▼

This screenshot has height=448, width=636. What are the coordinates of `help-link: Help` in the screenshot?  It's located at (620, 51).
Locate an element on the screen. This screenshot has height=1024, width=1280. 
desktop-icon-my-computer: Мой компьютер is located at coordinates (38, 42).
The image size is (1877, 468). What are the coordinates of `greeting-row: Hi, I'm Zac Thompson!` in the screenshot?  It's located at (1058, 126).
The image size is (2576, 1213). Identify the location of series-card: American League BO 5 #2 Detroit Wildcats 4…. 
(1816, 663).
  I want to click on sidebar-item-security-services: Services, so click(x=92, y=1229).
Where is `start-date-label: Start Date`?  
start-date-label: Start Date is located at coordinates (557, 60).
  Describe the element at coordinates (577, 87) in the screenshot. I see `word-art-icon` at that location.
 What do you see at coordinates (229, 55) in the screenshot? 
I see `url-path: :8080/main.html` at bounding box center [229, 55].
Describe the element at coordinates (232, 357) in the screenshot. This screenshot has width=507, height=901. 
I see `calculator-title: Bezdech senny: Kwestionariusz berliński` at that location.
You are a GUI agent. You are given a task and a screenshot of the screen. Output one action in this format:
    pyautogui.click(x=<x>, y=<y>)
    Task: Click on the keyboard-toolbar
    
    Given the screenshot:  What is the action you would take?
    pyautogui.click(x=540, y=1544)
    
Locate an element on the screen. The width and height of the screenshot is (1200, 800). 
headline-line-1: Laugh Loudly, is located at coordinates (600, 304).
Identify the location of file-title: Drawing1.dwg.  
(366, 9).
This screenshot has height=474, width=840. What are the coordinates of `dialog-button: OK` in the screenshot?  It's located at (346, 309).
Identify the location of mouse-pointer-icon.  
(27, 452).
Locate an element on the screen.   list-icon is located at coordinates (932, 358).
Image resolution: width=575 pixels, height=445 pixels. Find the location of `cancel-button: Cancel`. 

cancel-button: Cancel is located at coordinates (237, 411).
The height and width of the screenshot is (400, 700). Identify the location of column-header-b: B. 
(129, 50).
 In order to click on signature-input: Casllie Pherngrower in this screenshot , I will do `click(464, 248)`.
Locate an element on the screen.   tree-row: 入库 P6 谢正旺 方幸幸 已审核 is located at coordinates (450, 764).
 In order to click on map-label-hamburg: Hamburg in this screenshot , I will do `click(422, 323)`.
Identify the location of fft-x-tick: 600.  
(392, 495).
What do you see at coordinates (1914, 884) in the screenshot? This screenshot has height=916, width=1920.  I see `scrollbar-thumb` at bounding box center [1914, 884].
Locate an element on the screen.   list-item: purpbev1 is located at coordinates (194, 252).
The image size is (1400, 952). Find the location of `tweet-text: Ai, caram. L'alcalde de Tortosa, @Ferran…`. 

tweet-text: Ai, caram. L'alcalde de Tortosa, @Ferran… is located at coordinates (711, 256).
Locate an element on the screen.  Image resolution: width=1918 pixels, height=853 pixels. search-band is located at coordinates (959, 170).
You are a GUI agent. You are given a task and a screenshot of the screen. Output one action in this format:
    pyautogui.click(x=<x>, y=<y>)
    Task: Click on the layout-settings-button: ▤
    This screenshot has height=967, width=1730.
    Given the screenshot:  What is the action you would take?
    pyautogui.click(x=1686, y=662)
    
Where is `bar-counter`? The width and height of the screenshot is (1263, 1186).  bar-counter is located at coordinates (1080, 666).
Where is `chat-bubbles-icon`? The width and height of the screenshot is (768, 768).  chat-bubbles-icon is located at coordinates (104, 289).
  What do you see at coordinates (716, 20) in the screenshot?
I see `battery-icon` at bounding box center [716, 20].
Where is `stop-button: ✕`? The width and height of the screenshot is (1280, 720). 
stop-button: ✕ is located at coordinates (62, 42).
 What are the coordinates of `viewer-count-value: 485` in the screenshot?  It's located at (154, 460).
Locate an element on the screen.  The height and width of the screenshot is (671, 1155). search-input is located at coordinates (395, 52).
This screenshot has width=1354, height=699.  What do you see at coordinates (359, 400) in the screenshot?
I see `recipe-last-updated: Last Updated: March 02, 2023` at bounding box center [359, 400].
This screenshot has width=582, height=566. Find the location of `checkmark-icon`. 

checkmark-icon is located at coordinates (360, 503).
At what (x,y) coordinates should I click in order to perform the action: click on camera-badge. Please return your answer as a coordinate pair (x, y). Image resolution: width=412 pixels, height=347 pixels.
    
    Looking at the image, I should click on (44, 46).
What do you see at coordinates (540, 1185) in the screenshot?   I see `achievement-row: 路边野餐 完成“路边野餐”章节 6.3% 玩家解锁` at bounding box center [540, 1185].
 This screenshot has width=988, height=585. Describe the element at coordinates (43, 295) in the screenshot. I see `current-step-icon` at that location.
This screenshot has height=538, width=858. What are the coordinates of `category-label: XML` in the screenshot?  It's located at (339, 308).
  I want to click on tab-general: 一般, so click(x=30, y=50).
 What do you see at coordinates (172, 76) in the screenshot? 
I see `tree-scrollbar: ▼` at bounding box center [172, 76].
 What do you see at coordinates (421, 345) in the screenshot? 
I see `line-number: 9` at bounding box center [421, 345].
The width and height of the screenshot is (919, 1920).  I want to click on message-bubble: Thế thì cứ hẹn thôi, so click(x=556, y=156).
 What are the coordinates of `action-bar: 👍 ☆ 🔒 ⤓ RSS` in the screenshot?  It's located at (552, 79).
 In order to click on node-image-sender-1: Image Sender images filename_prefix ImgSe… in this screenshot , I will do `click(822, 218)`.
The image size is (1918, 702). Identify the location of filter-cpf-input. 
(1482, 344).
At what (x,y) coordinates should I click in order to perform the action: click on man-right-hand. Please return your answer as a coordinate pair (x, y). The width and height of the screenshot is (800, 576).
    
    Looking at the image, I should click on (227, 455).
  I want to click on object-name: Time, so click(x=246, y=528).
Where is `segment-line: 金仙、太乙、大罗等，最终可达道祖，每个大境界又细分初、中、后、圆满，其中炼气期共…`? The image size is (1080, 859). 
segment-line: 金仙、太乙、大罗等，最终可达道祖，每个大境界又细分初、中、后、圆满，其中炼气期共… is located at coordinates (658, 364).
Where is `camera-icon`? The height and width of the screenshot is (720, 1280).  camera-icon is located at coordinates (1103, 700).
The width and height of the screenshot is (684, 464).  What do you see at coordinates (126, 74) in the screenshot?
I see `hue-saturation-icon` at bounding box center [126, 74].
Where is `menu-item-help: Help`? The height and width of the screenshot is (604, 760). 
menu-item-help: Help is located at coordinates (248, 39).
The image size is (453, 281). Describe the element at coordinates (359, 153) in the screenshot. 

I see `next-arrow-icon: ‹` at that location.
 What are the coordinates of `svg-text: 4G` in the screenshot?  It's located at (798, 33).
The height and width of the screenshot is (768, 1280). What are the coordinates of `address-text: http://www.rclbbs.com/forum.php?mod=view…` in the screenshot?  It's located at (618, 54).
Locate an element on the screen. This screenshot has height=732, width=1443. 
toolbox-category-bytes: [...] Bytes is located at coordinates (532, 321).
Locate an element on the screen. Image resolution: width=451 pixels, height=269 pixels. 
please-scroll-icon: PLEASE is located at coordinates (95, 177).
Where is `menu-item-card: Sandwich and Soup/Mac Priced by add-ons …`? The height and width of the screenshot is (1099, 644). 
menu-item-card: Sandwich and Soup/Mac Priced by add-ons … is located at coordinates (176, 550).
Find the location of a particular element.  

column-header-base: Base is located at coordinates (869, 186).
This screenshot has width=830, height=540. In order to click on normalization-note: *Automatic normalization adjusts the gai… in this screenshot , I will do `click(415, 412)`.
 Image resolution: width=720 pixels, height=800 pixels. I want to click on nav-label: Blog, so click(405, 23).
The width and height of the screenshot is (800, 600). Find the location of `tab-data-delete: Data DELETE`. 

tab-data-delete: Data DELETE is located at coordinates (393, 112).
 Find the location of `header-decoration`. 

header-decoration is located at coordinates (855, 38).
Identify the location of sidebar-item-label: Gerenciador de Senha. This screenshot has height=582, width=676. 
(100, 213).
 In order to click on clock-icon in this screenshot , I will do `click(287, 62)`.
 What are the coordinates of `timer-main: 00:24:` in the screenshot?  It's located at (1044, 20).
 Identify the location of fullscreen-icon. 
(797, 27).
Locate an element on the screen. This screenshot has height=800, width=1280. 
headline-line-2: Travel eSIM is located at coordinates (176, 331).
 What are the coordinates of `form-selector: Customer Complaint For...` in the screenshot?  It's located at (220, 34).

▲

=== EXERCISE GOAL ===
Put the lines starting at the one containing "In order to click on signature-input: Casllie" and ending at the one containing "coordinates (194, 252)." into a Markdown table with the columns No. and Line, numbering each line and leaving out any blank ones.

=== WRITTEN ANSWER ===
| No. | Line |
|---|---|
| 1 |  In order to click on signature-input: Casllie Pherngrower in this screenshot , I will do `click(464, 248)`. |
| 2 | Locate an element on the screen.   tree-row: 入库 P6 谢正旺 方幸幸 已审核 is located at coordinates (450, 764). |
| 3 |  In order to click on map-label-hamburg: Hamburg in this screenshot , I will do `click(422, 323)`. |
| 4 | Identify the location of fft-x-tick: 600.   |
| 5 | (392, 495). |
| 6 | What do you see at coordinates (1914, 884) in the screenshot? This screenshot has height=916, width=1920.  I see `scrollbar-thumb` at bounding box center [1914, 884]. |
| 7 | Locate an element on the screen.   list-item: purpbev1 is located at coordinates (194, 252). |